Source data ->
═══
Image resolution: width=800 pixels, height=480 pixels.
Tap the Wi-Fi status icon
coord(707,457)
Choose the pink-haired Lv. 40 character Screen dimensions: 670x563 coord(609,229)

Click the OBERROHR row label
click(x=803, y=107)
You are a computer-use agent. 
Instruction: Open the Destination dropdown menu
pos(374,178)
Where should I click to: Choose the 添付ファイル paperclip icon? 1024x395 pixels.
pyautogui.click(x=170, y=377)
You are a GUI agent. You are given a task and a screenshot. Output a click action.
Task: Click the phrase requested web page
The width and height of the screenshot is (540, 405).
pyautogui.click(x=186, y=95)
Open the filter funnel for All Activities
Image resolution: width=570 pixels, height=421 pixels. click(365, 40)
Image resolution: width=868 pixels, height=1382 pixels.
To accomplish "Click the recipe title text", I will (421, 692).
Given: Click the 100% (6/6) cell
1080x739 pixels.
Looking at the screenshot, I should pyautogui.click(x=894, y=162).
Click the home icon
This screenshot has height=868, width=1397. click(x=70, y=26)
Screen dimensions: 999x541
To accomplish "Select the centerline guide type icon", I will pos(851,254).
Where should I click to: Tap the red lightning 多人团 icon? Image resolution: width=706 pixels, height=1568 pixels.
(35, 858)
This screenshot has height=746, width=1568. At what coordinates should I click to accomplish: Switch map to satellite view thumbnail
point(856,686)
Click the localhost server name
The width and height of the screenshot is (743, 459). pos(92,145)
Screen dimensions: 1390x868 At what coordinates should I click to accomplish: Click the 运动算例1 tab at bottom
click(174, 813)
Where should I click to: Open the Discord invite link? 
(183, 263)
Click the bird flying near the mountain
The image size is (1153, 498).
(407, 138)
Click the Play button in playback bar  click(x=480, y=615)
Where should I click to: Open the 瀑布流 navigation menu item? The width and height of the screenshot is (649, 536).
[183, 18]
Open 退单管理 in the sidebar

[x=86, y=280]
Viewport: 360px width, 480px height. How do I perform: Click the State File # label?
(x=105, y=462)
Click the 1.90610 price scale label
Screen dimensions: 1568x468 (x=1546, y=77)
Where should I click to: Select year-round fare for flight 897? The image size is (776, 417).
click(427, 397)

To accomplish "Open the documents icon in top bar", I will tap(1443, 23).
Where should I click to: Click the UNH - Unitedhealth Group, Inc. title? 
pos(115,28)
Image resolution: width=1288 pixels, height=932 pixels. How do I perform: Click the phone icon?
═══
No line before the one with "Click the 1.90610 price scale label" belongs in the answer; copy that line and the rest of the records exactly.

Exercise result ->
Click the 1.90610 price scale label
Screen dimensions: 1568x468 (x=1546, y=77)
Where should I click to: Select year-round fare for flight 897? The image size is (776, 417).
click(427, 397)

To accomplish "Open the documents icon in top bar", I will tap(1443, 23).
Where should I click to: Click the UNH - Unitedhealth Group, Inc. title? 
pos(115,28)
Image resolution: width=1288 pixels, height=932 pixels. How do I perform: Click the phone icon?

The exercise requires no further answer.